El Bufete de la Defensoría Pública Federal de los distritos de Colorado y Wyoming, con localidades en Denver y en Cheyenne, sirve a los dos estados.  Desde la fundación del bufete en 1975, hemos proporcionado asesoría legal a las personas acusadas o condenadas por delitos que han sido asignadas a nosotros para defender, tanto en el tribunal federal de distrito como en el tribunal de alta instancia (de apelaciones) del 10° circuito y en la Corte Suprema de los EEUU.

El Lic. Dan Sears fue el primero en desempeñar el cargo de Defensor Público Federal para Colorado y Wyoming, seguido por el Lic. Mike Katz, y últimamente por el Lic. Raymond Moore, quien desempeñó su cargo de 2004 hasta 2013, año en que fue nombrado como Juez Federal de Distrito.  El nombramiento del nuevo Juez Moore coincidió con el cincuentenario del fallo de la Corte Suprema de Gideon v.

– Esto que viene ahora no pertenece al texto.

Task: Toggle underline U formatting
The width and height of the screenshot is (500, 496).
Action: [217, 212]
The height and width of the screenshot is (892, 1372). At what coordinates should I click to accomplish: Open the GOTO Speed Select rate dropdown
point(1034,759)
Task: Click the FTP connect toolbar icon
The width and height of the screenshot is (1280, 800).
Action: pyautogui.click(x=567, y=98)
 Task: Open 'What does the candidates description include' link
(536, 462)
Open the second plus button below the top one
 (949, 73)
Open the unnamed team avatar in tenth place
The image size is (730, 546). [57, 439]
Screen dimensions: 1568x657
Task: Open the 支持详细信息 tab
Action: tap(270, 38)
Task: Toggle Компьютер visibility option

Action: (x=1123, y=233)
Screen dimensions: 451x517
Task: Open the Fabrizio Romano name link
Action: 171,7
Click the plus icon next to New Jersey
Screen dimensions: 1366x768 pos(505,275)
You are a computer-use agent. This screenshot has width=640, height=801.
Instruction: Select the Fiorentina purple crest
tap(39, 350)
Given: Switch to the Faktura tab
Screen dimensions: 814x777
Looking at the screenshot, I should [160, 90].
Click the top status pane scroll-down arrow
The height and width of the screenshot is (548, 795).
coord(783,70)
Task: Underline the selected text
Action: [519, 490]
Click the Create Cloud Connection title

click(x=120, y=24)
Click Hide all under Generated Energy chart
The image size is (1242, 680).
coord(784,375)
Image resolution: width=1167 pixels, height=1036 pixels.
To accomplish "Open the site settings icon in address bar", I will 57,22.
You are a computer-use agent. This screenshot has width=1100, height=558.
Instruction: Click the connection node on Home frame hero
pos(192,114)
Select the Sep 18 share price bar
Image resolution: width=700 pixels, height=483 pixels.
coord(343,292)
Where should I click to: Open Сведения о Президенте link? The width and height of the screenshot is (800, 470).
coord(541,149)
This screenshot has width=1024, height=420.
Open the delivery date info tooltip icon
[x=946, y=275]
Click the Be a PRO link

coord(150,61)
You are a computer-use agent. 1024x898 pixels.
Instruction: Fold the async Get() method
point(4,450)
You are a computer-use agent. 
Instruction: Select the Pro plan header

Wainwright que hizo época porque requirió que los estados del país proporcionaran abogados a los acusados en casos penales a los cuales les faltaban recursos para pagar a sus propios abogados.  Por último, a la Lic. Virginia L. Grady se le nombró como Defensora Pública Federal Provisional en septiembre de 2013.

Los abogados de juicios y de apelaciones de nuestro bufete son reconocidos tanto al nivel local como en toda la nación como líderes en el ámbito legal y son invitados con regularidad para presentar ponencias en conferencias educativas en todas partes del país.  Nuestro bufete también realiza programas educativos para abogados de Colorado y Wyoming que trabajan con el grupo de abogados de la llamada Ley de Justicia Penal (Criminal Justice Act en inglés).

En su empeño de nuestros abogados les ayuda un personal capacitado que incluye a administradores, expertos en sistemas de computadoras, asistentes legales, paralegales, analizadores legales, e investigadores.  Todos se dedican al trato respetuoso a las personas defendidas, siempre con alto nivel de comprensión de las circunstancias difíciles vividas por ellas.

En el año 1963, tras el fallo de Gideon del mismo año, el Comité de la Procuraduría General Estadounidense Sobre la Pobreza y la Administración de Justicia Penal hizo esta observación:

La sobrivivencia de nuestro sistema de justicia penal y los valores que este sistema propone dependen de un cuestionamiento constante, inquisitivo y creativo tanto de las decisiones oficiales como de la imposición de autoridad en todas las etapas del proceso.  El debido desempeño de esta función defensora es, como resultado, tan esencial para la salud del sistema como es el desempeño de las funciones de la procuraduría y de la judicatura. 

Al realizar esta función, los abogados del Bufete de La Defensoría Pública Federal se comprometen a sus clientes como sus defensores y no como facilitadores del sistema.